— START OF Items —

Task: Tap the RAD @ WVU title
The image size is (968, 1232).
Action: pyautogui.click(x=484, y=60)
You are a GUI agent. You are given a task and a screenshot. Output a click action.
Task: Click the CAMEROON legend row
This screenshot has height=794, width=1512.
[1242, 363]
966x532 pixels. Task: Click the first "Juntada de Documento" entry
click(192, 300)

— END OF Items —

== Exercise ==
Write out all of the material above line for line, with every character unchanged.

== Task solution ==
Task: Tap the RAD @ WVU title
The image size is (968, 1232).
Action: pyautogui.click(x=484, y=60)
You are a GUI agent. You are given a task and a screenshot. Output a click action.
Task: Click the CAMEROON legend row
This screenshot has height=794, width=1512.
[1242, 363]
966x532 pixels. Task: Click the first "Juntada de Documento" entry
click(192, 300)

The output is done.